“I don’t believe we will ever make a serious effort to save our home planet from all its threats until us humans adopt a spiritual connection to the natural world.”
(Yvon Chouinard, founder of Patagonia)
“A community’s ability to sustainably grow, distribute, and market its own food is fundamental to its well-being.”
(Partners in Agriculture)
Regenerating soil, sustaining futures.
Kigutu Farm, on 75 acres of rolling land overlooking Lake Tanganika, next to the campus of Village Health Works, a community led NGO dedicated to health, education, and community engagement, is a model farm that teaches regenerative agriculture and partners with the community to revitalize cultural and wisdom traditions. The goal is to restore depleted land and spirit.
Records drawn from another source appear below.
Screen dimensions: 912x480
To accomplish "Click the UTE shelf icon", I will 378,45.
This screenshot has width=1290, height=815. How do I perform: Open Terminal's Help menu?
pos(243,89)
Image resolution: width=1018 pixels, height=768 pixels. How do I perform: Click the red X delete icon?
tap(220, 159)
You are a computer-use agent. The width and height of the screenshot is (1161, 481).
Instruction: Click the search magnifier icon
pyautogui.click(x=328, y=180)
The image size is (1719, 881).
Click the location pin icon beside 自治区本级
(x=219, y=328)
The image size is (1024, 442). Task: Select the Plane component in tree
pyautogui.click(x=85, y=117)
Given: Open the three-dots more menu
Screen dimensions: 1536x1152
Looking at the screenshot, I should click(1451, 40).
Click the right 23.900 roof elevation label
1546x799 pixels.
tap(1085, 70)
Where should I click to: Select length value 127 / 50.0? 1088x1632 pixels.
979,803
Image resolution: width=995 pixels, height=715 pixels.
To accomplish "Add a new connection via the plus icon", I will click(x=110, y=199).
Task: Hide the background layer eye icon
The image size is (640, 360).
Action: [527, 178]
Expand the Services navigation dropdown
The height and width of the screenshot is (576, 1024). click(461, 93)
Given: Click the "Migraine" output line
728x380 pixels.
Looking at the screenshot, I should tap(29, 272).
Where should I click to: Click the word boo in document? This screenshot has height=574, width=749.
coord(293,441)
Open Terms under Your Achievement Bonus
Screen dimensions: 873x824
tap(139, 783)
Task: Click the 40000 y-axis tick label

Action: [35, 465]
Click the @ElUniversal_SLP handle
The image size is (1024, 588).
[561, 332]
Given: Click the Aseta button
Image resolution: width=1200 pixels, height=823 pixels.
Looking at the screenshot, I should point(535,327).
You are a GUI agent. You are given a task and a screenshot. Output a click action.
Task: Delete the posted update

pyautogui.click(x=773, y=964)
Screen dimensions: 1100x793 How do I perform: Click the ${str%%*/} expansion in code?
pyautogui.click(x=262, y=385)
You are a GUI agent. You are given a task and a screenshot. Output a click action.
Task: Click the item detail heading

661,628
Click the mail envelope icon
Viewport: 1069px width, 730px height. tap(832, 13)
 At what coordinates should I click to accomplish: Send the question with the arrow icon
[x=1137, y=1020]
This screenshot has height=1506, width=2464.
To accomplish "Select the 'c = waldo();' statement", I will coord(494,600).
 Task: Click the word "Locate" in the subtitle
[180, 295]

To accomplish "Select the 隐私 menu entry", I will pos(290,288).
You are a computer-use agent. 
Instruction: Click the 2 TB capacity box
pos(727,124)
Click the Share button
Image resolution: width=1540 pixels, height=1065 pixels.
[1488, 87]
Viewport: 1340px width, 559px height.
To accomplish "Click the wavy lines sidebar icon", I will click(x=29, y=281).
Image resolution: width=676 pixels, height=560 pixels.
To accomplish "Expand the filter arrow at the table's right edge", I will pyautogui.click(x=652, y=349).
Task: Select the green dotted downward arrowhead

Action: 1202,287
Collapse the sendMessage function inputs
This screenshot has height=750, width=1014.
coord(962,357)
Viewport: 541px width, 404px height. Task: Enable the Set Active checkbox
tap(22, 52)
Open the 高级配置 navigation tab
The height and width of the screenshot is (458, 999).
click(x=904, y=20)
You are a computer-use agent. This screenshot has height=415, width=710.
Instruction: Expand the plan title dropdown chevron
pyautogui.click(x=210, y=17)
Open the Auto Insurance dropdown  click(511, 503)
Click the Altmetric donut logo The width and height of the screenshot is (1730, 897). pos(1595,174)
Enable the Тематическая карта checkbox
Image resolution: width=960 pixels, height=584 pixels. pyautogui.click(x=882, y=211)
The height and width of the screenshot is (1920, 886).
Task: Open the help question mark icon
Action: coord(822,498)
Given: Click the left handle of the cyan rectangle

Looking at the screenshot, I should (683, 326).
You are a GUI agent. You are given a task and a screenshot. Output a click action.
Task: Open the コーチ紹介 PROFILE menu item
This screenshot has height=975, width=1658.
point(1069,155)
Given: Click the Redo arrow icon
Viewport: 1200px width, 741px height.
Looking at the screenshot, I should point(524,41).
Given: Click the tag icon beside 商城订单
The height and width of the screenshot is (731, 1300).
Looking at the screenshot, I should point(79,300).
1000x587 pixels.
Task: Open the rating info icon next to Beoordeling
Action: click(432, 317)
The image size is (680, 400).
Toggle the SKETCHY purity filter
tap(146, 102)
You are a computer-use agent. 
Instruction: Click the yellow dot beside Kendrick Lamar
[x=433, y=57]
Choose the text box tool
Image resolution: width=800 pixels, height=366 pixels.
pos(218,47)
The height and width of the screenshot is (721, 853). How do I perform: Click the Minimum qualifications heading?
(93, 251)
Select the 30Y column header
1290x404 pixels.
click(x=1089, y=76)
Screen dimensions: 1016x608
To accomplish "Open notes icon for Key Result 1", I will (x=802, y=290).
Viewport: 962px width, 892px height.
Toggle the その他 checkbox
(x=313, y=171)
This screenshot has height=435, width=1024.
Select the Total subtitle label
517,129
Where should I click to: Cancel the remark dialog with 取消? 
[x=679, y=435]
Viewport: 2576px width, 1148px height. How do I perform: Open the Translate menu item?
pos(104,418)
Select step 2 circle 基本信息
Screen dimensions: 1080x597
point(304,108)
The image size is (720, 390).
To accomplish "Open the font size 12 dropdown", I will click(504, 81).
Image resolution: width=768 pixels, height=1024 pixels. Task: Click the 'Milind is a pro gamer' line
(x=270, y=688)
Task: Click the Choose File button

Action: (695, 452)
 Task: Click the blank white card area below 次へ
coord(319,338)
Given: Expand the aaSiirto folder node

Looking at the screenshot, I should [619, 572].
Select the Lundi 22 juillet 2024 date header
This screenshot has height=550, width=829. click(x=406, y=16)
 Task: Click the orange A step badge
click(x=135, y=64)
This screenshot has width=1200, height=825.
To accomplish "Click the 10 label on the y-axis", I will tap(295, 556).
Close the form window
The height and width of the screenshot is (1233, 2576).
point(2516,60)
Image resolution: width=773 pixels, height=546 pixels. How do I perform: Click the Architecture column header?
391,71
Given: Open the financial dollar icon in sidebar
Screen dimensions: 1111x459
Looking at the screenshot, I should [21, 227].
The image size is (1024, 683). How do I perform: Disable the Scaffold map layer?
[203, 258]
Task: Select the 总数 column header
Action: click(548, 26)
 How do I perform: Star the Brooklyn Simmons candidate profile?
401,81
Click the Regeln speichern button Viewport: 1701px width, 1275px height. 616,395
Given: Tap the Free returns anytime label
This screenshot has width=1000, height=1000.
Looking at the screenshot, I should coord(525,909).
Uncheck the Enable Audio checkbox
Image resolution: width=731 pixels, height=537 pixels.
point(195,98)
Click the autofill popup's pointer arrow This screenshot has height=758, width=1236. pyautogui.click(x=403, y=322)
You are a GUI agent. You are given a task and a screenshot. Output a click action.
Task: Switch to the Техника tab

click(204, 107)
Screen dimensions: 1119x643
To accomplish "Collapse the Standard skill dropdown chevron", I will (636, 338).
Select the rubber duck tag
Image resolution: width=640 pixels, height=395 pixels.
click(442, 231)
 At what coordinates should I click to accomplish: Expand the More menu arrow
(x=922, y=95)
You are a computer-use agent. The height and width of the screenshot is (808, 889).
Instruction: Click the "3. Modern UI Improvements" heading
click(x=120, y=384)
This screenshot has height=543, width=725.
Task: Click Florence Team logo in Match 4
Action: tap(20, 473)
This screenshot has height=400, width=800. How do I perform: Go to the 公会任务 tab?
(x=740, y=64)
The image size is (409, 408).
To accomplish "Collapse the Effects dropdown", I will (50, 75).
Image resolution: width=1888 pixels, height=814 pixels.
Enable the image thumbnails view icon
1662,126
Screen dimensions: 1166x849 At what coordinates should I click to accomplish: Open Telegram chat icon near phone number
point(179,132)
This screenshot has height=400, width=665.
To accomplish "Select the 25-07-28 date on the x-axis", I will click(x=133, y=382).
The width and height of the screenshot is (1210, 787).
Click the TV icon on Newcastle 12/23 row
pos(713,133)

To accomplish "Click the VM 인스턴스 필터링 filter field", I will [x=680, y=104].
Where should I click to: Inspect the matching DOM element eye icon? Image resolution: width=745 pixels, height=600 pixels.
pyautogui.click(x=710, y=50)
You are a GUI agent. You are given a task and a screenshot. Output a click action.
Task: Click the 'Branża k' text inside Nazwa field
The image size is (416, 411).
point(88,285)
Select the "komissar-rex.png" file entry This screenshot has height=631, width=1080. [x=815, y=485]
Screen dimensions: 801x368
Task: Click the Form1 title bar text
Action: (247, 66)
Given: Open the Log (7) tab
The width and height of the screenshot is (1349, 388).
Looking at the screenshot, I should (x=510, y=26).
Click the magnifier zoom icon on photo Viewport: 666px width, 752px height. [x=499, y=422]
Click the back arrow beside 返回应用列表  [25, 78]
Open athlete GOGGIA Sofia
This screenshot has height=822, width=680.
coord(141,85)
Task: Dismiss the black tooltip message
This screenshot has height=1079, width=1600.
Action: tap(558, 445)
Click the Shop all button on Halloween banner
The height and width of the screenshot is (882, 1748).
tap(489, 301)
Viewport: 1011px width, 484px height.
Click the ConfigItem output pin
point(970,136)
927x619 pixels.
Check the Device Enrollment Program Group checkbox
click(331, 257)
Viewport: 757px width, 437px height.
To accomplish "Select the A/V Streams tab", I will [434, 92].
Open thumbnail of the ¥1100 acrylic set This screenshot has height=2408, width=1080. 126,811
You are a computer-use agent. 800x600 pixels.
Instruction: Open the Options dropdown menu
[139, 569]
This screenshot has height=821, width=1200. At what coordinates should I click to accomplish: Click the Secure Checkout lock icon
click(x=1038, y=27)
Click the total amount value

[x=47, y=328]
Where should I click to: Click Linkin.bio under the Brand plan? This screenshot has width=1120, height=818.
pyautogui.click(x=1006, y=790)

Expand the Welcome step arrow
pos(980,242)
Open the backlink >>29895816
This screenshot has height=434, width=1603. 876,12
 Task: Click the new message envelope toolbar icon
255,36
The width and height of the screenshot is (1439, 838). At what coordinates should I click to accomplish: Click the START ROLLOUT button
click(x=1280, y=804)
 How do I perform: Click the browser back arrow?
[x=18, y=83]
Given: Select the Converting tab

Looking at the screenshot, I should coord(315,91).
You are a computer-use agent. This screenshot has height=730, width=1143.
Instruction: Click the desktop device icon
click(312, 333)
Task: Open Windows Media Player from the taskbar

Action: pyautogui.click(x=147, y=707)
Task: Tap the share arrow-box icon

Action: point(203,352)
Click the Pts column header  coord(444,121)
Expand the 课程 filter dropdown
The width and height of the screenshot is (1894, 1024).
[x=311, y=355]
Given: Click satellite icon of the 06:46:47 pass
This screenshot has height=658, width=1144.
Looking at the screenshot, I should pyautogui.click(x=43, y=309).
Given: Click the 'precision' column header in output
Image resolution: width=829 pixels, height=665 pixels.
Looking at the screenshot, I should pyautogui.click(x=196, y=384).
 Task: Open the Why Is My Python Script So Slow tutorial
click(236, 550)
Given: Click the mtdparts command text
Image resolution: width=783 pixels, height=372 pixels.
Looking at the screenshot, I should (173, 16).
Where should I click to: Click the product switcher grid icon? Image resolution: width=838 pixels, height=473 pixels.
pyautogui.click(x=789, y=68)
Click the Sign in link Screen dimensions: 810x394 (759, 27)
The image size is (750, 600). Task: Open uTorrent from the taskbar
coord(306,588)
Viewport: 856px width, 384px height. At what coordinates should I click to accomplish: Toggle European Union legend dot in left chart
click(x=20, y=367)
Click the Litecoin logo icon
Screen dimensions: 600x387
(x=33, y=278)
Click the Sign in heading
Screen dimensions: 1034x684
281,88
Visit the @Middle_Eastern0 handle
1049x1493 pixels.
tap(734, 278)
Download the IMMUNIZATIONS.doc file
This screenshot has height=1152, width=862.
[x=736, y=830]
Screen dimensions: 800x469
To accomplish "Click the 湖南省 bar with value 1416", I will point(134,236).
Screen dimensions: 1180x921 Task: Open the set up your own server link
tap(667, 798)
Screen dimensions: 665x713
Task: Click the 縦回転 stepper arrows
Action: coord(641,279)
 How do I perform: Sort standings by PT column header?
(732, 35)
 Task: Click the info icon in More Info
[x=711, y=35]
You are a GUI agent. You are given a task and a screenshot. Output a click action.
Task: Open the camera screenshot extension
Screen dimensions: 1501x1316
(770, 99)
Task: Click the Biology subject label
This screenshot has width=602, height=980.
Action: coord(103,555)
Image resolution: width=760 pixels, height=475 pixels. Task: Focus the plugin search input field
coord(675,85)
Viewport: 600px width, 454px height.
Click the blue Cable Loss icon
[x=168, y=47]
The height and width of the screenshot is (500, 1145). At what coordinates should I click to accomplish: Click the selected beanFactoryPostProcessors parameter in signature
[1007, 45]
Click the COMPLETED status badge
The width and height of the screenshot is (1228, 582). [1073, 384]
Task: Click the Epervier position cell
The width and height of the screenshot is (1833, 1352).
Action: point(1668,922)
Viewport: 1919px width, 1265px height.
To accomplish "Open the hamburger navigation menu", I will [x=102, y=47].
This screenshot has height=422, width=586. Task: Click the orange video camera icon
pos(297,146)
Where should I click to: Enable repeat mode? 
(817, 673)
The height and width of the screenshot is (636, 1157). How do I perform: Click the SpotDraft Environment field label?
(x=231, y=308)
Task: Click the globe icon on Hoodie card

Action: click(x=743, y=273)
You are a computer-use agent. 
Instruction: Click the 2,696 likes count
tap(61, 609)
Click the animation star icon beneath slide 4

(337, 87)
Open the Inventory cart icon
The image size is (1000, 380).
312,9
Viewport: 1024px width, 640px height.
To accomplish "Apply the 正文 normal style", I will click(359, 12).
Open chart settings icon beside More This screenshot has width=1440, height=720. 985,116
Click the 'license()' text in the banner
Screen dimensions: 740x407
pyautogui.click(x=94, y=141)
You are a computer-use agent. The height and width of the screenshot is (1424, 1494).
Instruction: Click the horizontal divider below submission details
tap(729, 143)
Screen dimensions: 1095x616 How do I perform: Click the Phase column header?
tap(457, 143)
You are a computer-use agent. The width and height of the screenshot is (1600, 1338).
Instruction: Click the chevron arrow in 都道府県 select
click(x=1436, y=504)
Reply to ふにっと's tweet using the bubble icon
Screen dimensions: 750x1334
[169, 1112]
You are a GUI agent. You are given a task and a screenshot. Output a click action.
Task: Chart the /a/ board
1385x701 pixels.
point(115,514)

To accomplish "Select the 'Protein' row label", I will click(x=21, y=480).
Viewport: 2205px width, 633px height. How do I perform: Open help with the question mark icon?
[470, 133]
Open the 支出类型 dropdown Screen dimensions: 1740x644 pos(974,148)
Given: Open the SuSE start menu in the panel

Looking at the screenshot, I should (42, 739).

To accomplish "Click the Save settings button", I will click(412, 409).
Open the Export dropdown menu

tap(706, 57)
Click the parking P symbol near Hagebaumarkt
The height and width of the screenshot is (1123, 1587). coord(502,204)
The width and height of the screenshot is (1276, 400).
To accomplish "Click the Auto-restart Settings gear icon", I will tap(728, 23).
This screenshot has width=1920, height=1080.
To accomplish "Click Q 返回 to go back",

In Burundi, 70% of people depend on farming for food and livelihood. The country was once known by the name Burundi, Milk and Honey, in recognition of the all-importance of cows and bees. It had a robust culture of music, inventive storytelling, festivals that marked the seasons of life and land, and a unique justice system: Bashingantahe, ordinary people from villages throughout the country, chosen by their communities for their wisdom and trained to mediate disputes and uphold the peace.
The legacy of colonialism with its systematic erasure of native culture, and the violence of the twelve-year civil war, from 1993-2005, followed by political instability and infrastructure insufficiency (less than 10% of the population has electricity), has led to a loss of agricultural knowledge, widespread food insecurity, and drastic diminishment of health and well-being. The need to cut trees for firewood and charcoal production causes erosion, contributing to flooding and landslides, while unsustainable farming practices and burning of the land make the remaining soil less productive. These factors, coupled with climate-change driven unpredictable and extreme weather patterns that produce prolonged droughts, flooding and landslides, have hardened cycles of poverty and led to a decline in physical and mental health.
Kigutu Farm, Phase 1
Began May 2025
(Water harvesting, soil regeneration, crop diversity, natural pest control, organic fertilizer, tree planting, food-forest, planned community celebrations: return of the inyambo cows and festival of the harvest).
The engineering and planting of a resilience designed farm is well-underway
Employing members of the local community, the foundation has been laid for a bio-diverse food forest with nutrient-cycling systems that minimize external inputs, rebuild living soils, and produce harvests in both the rainy and dry seasons. Practical earthworks have been built and water-retention structures to slow runoff, reduce erosion on steep slopes, and keep moisture in the landscape for longer—driving productivity and resilience.
Diversity is central: 22 crop varieties have been planted and soils are being enriched through livestock-waste integration and an apiary of 300 beehives that strengthens pollination and ecosystem health. 8,500 trees have been planted, primarily avocado. Ongoing tree planting, include grevillea and fruit trees is planned to provide food, stabilize hillsides, enhance water retention in the soil, and sequester carbon.
The Farm is already supplying nutritious food to the neighboring community, as well as the hospital and boarding school on the nearby campus of Village Health Works. An international garden has been planted with vegetables and legumes from the home countries of the VHW’s international, on-site staff.
Burundi’s government has granted access to an additional 230 acres of good grazing land nearby. In March, six cows and two bulls for meat, milk, and natural fertilizer, will be transported from Uganda, half of them revered long horned, inyambo cows, gone from Burundi for decades, the other half Holsteins. The Farm will also be adding pigs, chickens, and rabbits.
Kigutu Farm, Phase 2
Based on core regenerative agricultural principles, Kigutu Farm aims to build a research center for the purpose of compiling information on soil and plant health, and a training center to share agronomic knowledge and best practices with farmers throughout the country and beyond. The training center will include a permagarden program for smallholder farmers, and an earthworks engineering program for farmers with larger acreage.
The reforestation program will be expanded to further stabilize soils, prevent erosion, bank rainwater, provide habitat for wildlife, and capture carbon.